Enquadramento antes da comparação
No Tema 1.368, o STJ examinou a Selic no âmbito das dívidas civis regidas pela redação anterior do art. 406 do Código Civil, considerando sua função conjunta de atualização e juros. Essa orientação deve ser aplicada com aderência ao caso, sem transformar o mesmo tratamento em regra indiscriminada para todos os contratos e regimes especiais.
O perito contábil deve reunir sentença, acórdãos, decisões integrativas e memória recebida. É necessário distinguir o encargo previsto no título da forma como ele foi reproduzido no arquivo. Uma divergência jurídica sobre o critério não deve ser apresentada como simples erro de soma.
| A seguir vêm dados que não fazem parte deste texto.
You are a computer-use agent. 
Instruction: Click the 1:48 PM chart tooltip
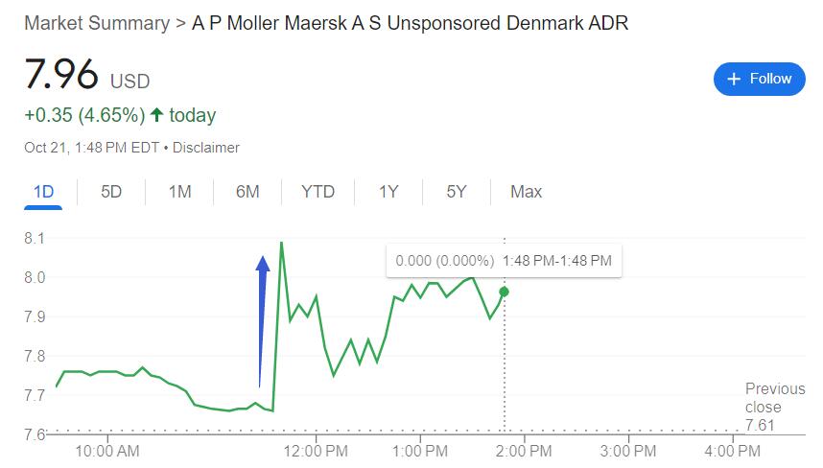click(504, 260)
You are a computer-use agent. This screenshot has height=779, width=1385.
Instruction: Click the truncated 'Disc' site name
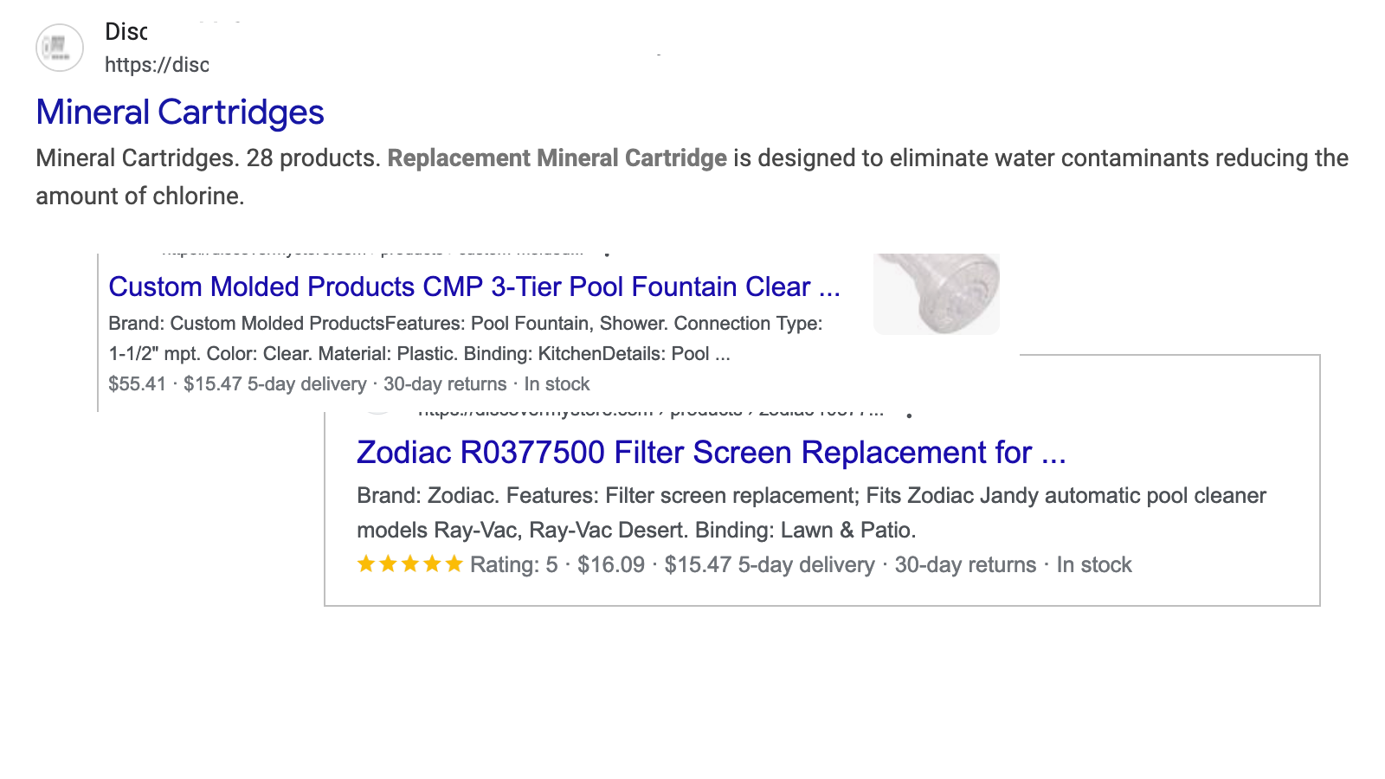[x=126, y=32]
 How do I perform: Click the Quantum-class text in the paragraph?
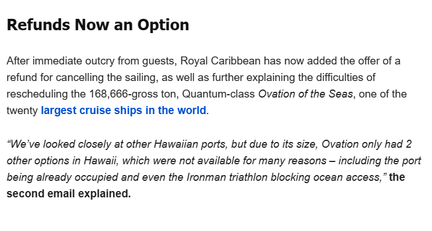click(219, 94)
Mapa dos encargos por intervalo
A memória deve informar principal, início e fim de cada segmento, série utilizada e parcelas adicionais. Quando o critério absorve juros e correção no mesmo intervalo, o teste procura acréscimos autônomos que repetem essas funções.
Encargos formados em período anterior não desaparecem automaticamente. Eles precisam ser segregados e transportados segundo a regra pertinente, sem reaplicar o mesmo intervalo nem incorporar silenciosamente todos os juros antigos à base remunerada. Termos iniciais diferentes também exigem tratamento específico.
Exemplo de cumulação no mesmo período
Considere principal hipotético de R$ 50.000,00 e fator de Selic de 1,12 para um intervalo no qual o título a utiliza como encargo conjunto. Uma memória comparada aplica ainda fator de correção de 1,06 ao resultado e acrescenta R$ 3.000,00 de juros autônomos relativos ao mesmo intervalo. Todos os números são fictícios.
| Etapa | Operação | Resultado |
|---|---|---|
| Saldo pelo critério conjunto da hipótese | 50.000 × 1,12 | R$ 56.000,00 |
| Saldo com correção adicional | 56.000 × 1,06 | R$ 59.360,00 |
| Saldo com juros adicionais | 59.360 + 3.000 | R$ 62.360,00 |
| Diferença da cumulação | 62.360 − 56.000 | R$ 6.360,00 |
A diferença é explicada por R$ 3.360,00 de correção adicional e R$ 3.000,00 de juros paralelos. Não se trata de erro da série da Selic: o problema está nos componentes acrescentados sob a premissa de que já eram absorvidos pelo encargo conjunto.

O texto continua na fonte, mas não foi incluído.